◆ Exercise aim ◆
Pick out each row below that contains the word "door", and copy those rows in full.

(Rows of pointing data)
^^^^^^^^

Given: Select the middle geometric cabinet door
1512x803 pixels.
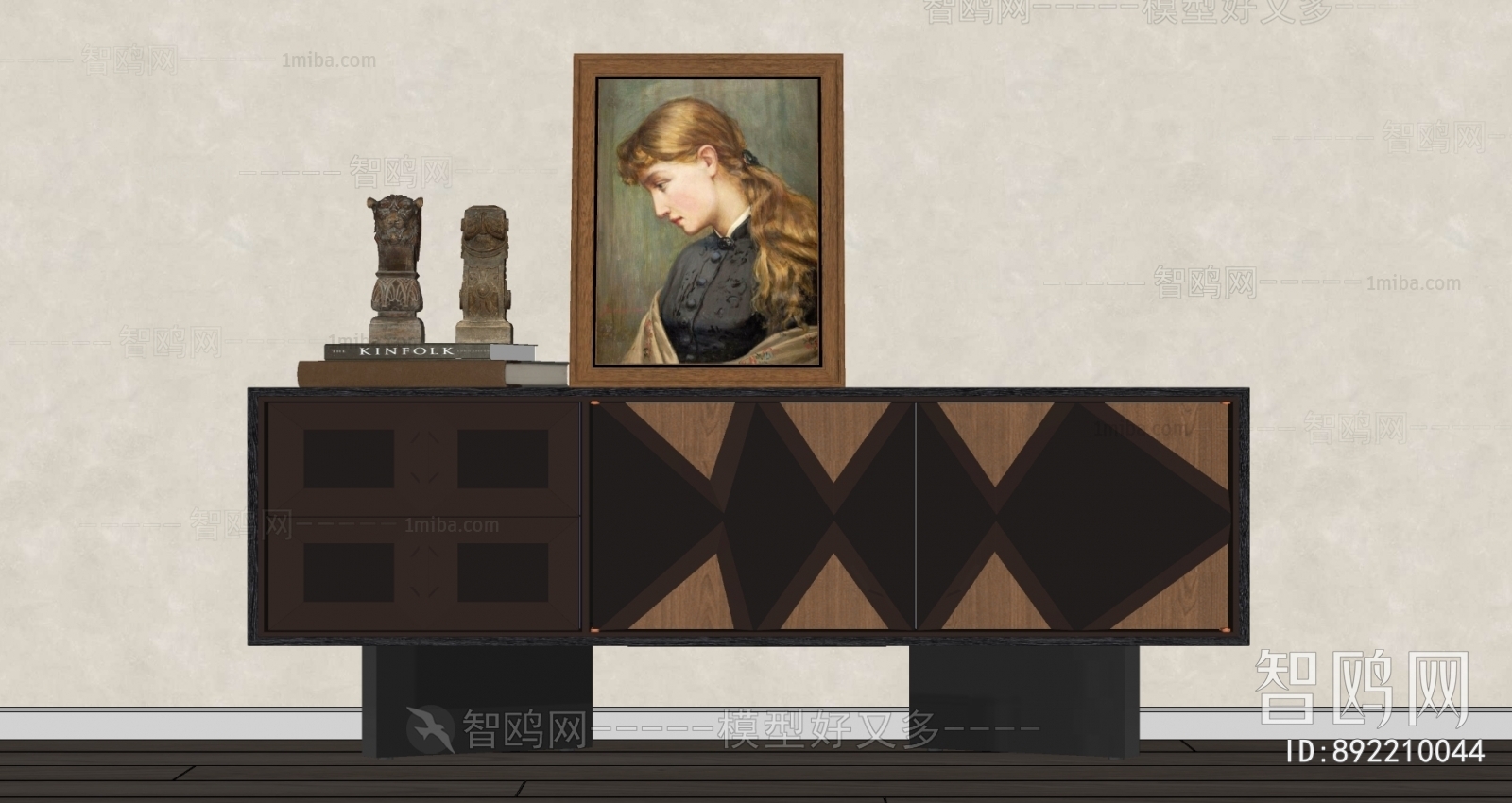Looking at the screenshot, I should point(752,516).
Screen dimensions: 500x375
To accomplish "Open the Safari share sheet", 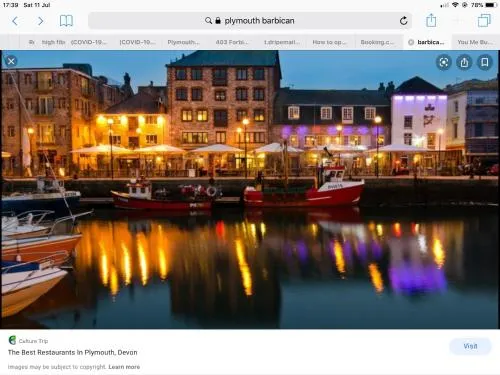I will click(x=431, y=20).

^^^^^^^^

◆ Written response ◆
Given: Select the middle geometric cabinet door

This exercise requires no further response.